DATA PROVIDED

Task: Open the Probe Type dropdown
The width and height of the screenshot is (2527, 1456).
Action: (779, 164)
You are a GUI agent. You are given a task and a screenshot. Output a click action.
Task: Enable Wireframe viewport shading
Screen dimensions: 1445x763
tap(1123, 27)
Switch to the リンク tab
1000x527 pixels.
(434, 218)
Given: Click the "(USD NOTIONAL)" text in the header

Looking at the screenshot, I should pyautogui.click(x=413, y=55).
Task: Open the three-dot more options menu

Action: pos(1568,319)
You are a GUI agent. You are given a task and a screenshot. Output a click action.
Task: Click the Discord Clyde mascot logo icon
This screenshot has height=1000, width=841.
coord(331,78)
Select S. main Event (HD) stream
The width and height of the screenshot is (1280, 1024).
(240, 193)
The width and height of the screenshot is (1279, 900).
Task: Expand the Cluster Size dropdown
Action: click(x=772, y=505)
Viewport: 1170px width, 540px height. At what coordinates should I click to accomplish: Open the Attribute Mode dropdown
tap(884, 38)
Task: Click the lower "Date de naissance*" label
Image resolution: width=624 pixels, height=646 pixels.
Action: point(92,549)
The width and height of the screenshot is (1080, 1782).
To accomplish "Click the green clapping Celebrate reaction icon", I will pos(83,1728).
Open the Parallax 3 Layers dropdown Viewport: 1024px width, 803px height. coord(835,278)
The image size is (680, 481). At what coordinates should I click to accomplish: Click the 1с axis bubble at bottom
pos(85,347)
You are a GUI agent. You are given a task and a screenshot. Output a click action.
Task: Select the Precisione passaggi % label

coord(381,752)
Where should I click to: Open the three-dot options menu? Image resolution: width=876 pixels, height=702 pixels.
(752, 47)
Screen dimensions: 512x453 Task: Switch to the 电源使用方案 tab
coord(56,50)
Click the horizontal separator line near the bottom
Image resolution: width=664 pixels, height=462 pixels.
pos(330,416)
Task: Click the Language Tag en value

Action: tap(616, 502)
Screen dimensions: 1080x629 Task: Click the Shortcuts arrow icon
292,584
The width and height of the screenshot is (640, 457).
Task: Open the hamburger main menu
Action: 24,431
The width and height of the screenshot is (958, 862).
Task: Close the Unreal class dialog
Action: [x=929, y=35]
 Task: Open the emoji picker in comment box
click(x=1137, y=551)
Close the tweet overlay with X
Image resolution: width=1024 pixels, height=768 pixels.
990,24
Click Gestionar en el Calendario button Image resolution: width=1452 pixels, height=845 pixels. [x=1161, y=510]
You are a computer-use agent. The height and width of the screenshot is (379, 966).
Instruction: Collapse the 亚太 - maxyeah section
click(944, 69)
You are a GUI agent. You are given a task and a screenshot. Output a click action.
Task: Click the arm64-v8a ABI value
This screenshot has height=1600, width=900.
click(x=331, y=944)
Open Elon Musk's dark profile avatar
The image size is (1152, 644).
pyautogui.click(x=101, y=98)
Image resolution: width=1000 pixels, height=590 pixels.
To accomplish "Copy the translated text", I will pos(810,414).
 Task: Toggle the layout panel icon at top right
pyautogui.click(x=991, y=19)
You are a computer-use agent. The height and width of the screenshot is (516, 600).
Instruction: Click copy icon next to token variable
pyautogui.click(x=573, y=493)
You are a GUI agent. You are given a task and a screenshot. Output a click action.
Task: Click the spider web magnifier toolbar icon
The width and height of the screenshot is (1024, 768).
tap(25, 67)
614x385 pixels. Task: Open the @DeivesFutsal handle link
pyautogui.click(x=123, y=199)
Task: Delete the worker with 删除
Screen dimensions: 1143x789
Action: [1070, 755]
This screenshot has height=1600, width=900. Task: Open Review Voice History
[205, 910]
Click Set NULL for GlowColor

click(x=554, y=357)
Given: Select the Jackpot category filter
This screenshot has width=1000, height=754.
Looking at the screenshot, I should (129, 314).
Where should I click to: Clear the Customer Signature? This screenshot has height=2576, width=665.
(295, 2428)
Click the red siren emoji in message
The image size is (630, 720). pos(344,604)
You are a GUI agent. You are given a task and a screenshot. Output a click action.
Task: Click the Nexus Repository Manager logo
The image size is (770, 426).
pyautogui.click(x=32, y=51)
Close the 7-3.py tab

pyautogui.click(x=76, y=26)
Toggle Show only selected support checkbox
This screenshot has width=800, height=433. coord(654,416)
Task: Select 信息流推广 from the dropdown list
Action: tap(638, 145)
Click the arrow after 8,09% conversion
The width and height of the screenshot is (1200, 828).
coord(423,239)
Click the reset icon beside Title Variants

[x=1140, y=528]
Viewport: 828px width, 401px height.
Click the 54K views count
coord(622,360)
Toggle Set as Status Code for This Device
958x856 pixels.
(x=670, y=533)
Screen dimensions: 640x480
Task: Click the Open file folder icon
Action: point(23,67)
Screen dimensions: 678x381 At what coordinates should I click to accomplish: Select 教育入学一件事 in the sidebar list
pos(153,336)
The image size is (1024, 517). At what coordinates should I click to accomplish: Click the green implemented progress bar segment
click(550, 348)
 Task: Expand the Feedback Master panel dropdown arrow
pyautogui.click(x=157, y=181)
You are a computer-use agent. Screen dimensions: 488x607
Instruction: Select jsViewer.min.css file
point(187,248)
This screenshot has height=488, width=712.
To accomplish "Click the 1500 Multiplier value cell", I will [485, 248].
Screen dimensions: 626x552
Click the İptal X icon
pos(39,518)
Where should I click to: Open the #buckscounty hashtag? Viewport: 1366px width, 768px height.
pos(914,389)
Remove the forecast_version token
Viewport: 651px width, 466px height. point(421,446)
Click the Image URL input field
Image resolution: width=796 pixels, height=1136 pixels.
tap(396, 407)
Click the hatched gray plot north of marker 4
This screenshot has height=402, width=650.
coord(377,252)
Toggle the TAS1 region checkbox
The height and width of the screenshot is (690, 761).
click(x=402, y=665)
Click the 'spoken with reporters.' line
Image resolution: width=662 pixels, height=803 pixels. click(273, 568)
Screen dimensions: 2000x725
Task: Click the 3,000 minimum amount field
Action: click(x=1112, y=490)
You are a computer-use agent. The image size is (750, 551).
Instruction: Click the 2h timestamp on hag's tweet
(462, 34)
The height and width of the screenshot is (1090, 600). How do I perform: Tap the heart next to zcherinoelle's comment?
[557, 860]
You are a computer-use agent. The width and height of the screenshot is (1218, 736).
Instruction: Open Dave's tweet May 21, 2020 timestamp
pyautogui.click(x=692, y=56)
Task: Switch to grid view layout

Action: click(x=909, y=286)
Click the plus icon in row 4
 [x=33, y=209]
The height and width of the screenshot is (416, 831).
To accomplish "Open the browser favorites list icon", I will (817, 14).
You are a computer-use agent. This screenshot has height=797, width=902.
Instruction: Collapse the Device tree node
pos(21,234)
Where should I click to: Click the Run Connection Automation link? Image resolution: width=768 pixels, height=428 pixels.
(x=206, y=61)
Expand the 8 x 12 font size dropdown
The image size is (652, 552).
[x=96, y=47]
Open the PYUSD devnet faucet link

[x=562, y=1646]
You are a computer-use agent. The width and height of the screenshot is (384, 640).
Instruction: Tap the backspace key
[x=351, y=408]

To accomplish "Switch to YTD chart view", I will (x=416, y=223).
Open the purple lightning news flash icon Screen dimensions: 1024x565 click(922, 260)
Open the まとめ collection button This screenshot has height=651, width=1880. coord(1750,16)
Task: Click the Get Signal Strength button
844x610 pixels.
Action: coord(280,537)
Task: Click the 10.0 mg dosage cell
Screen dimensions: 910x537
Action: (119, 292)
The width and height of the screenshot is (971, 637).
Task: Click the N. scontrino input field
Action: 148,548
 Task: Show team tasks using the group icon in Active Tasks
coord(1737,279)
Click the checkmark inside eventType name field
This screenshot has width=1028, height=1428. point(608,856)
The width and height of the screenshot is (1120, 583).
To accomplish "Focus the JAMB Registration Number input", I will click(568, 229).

ABOUT THIS TASK
In the material above, find each line that contains the word "button", and select it.

FINISHED EXERCISE
Click Gestionar en el Calendario button Image resolution: width=1452 pixels, height=845 pixels. [x=1161, y=510]
Open the まとめ collection button This screenshot has height=651, width=1880. coord(1750,16)
Task: Click the Get Signal Strength button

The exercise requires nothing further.